(Word and element location records)

═══

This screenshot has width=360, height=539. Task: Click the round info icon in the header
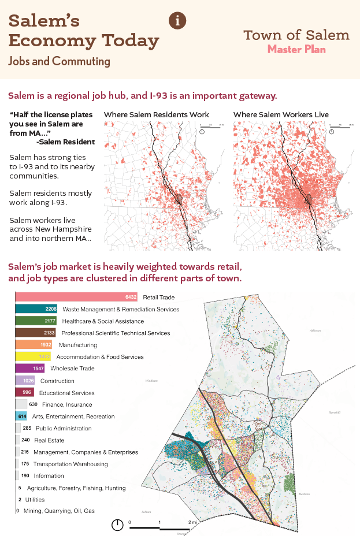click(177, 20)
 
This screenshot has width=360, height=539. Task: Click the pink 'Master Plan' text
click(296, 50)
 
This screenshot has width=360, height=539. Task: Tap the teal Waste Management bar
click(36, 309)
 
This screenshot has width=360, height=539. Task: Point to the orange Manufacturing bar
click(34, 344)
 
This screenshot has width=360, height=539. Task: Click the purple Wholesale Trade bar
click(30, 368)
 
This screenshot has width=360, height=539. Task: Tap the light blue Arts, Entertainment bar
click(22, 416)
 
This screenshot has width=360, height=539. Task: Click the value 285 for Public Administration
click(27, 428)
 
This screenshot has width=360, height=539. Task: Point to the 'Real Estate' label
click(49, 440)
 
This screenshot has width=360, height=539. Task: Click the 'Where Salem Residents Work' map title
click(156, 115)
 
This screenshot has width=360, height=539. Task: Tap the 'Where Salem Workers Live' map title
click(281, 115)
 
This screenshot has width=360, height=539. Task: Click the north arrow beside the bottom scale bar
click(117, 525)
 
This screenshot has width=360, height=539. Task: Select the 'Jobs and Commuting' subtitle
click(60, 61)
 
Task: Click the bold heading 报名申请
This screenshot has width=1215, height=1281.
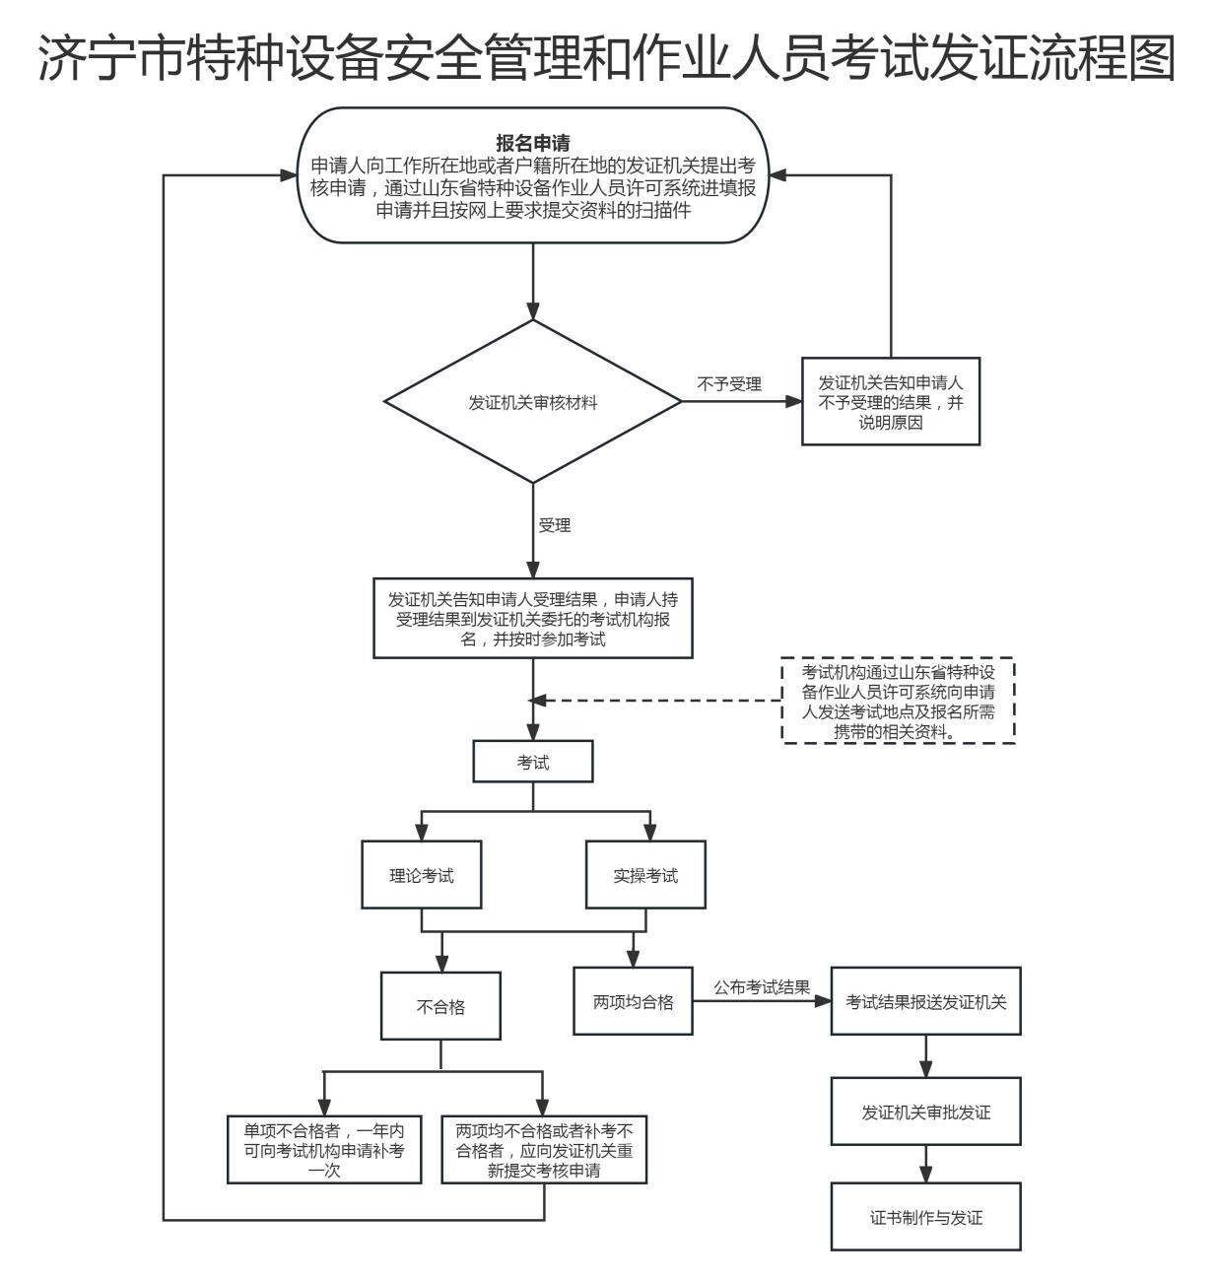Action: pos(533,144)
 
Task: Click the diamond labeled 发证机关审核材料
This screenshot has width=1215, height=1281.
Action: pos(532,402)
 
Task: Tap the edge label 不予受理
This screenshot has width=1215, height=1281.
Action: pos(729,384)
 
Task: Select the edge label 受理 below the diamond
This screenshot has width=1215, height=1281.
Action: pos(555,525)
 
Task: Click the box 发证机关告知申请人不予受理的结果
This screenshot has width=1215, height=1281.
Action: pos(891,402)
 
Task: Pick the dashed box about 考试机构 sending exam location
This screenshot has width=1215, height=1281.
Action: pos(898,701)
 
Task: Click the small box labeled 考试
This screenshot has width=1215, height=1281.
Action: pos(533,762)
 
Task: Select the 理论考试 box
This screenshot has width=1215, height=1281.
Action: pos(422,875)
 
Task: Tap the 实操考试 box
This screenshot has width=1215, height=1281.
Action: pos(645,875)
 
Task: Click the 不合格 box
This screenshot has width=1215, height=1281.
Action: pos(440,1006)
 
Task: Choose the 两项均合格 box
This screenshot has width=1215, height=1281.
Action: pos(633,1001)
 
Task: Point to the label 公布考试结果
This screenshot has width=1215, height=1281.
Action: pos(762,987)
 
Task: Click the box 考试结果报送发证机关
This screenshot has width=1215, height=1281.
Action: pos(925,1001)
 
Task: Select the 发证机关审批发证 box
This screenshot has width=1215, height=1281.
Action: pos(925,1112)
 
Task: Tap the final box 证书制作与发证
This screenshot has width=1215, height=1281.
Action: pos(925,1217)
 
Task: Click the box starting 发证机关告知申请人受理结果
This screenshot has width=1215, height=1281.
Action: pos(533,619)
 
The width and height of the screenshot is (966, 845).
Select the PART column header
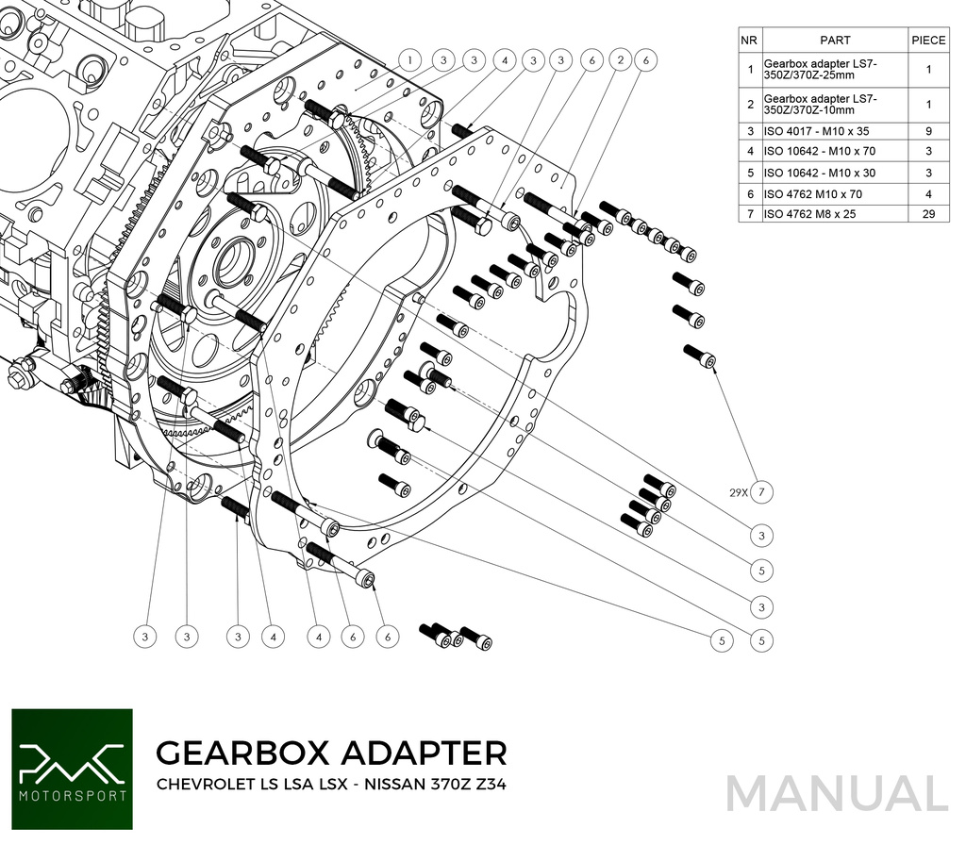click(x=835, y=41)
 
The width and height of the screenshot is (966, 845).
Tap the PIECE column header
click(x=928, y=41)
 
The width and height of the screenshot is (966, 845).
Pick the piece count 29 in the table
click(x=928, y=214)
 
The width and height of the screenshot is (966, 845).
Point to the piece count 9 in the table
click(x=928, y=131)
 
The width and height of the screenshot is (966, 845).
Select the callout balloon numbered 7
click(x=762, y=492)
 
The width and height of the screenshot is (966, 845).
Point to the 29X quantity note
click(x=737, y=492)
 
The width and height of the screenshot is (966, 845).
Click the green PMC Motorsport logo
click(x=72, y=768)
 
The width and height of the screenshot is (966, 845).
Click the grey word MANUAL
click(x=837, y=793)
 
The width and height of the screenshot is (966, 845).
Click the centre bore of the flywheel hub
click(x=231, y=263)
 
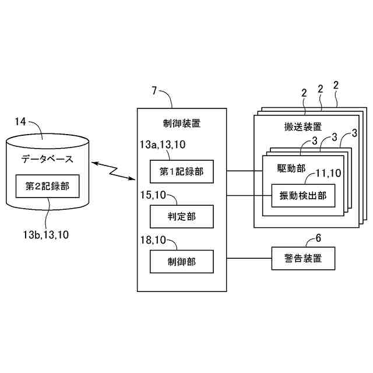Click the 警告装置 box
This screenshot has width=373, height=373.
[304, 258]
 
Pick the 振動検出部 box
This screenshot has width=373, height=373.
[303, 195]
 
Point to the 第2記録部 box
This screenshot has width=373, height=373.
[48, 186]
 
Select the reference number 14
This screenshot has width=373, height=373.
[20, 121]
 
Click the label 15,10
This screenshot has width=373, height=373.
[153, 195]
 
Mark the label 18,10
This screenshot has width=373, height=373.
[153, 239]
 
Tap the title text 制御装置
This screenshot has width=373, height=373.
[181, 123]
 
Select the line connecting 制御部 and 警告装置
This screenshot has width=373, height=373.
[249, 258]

═══

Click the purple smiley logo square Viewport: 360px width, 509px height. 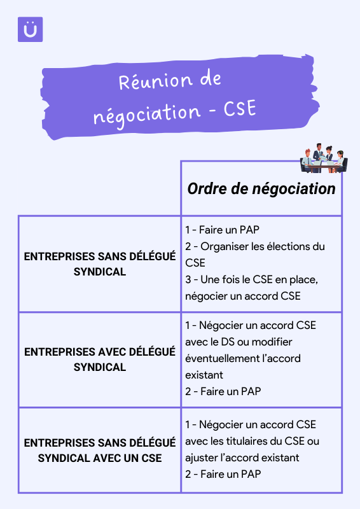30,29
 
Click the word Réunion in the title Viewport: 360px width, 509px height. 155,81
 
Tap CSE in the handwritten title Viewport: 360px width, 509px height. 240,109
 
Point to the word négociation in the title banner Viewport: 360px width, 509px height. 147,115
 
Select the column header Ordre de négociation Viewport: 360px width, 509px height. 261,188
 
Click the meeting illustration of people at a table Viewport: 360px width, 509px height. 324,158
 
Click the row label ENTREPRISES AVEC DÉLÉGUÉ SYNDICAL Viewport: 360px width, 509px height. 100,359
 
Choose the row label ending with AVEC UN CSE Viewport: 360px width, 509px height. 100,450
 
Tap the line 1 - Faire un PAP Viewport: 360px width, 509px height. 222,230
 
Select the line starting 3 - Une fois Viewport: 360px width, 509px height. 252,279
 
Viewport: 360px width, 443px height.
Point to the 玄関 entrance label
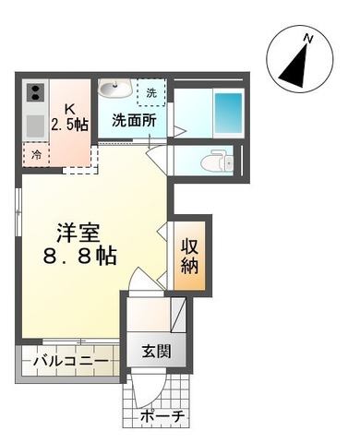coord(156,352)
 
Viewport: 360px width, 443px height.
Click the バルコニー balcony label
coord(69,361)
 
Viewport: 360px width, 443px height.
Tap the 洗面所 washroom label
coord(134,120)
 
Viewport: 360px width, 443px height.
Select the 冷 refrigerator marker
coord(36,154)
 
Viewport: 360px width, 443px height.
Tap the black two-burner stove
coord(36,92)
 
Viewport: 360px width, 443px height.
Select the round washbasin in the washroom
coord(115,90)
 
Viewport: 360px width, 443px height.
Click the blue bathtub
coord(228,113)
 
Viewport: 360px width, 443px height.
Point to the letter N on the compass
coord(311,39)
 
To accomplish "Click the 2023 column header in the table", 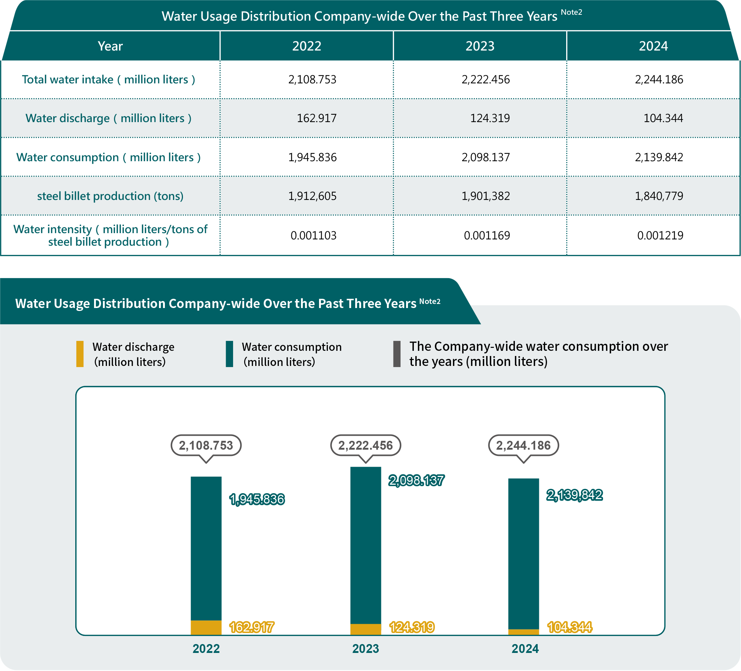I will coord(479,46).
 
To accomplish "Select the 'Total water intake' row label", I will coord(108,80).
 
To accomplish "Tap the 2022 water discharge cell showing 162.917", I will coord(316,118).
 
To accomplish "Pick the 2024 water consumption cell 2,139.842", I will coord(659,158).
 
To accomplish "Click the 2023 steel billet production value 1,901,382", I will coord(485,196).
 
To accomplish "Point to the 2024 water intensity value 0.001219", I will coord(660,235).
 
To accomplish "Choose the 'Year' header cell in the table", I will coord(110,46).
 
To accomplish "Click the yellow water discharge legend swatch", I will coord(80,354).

═══

**Task prompt:** Could you write out again every line from the line containing "Task: Point to the label 公布考试结果" to the line containing "click(x=928, y=41)", requests included, multiplying each coordinate in the answers by 0.9 and rounding to whole numbers, with halves rounded up? Leave the pictures out of your answer.

**Answer:**
Task: Point to the label 公布考试结果
This screenshot has width=1215, height=1281.
Action: pos(686,888)
 
Task: Click the box 考试结果报送发证机关
This screenshot has width=1215, height=1281.
Action: pos(833,901)
 
Task: Select the 发证机关审批发证 box
This screenshot has width=1215, height=1281.
Action: pos(833,1001)
 
Task: Tap the final box 证书制作与发证
This screenshot has width=1215, height=1281.
Action: pos(833,1095)
 
Task: Click the box starting 发证机关告知申请人受理结果
This screenshot has width=1215, height=1281.
Action: pos(480,557)
 
The width and height of the screenshot is (966, 845).
Select the PART column header
click(x=752, y=37)
 
The width and height of the screenshot is (966, 845).
Tap the PIECE column header
click(x=835, y=37)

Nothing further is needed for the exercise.